Speaker 2:So something's always going to be pulling for your attention. It may not be social media, but it's going to be a show or something. It's going to be a show or something, and so I have tried to work in podcasts, audio books. Let's be filling my mind with these things that are going to be giving me knowledge and wisdom from the Lord. Am I reading my Bible more? The point of this is to be more intentional with the time that I'm spending. So I feel like those are the two observations I've made. Is okay.
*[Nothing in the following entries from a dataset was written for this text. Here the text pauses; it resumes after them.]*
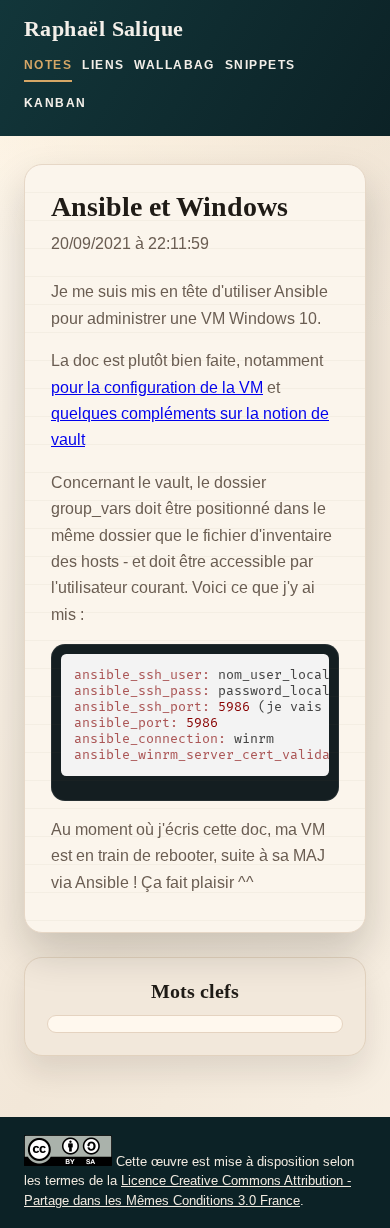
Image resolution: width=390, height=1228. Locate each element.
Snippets (260, 65)
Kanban (55, 103)
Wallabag (174, 65)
Now I have to be careful of what I'm filling my time with, and also something will always be wanting my attention. So I still have to have moments where I'm putting my phone down and I say I'm going to leave this here for an hour and I'm going gonna go play with my kids. Doesn't always happen, but that's the goal, have you noticed?
Speaker 1:any loss of connection, because I love the concept, but when I think about it, I think my biggest fear is you have people that you wouldn't necessarily see as often, but that you would love to stay in touch with. Social media feels like such an easy way to do that. Yeah it does, although sometimes I think it also is more superficial, because then you feel like you're caught up, but you are only caught up.
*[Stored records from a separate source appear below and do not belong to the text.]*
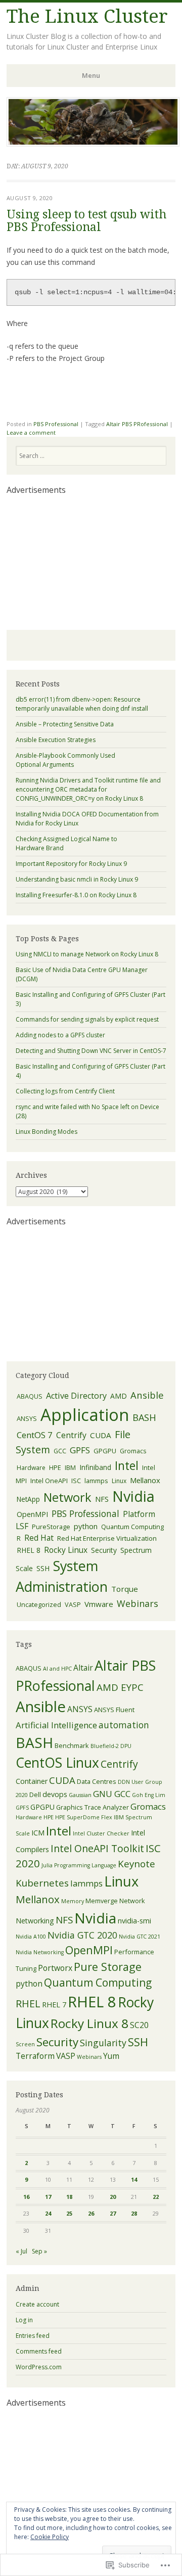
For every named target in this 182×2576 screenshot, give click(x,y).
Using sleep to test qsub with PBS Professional (86, 221)
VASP (73, 1604)
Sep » (39, 2251)
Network (67, 1497)
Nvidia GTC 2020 (82, 1935)
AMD (118, 1396)
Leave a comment (31, 432)
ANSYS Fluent (114, 1709)
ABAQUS (29, 1396)
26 (91, 2213)
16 (26, 2196)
Speaker 2:And everyone's highlight reel. Yep, no, totally. What I started doing with my friends who are long distance is we'll do a monthly update and so we'll just send each other 10 photos. Oh, I like that Of a month's update, of See. You have such good ideas.
Speaker 2:It was hard at first because I was. We were saying I haven't seen you, are you alive? And I'm also a phone talker, which is scary to most people that I'm talking on the phone Like I would rather pick up the phone and call you than text you. So luckily, I have a lot of friends in Colorado. That's how we will communicate. Is we just talk on the phone? Yeah, on the way over here I called three people. Oh good, so again, you just have to reevaluate that. But yeah, it is hard. You do feel like you're missing out. But again, it's everyone's highlight reel and I also didn't want it to get to the point where I'm not conjuring up this life. That's not really real. You're seeing my highlight reel, but this is not my day-to-day and I just I don't want to put time and energy into something that's not super authentic.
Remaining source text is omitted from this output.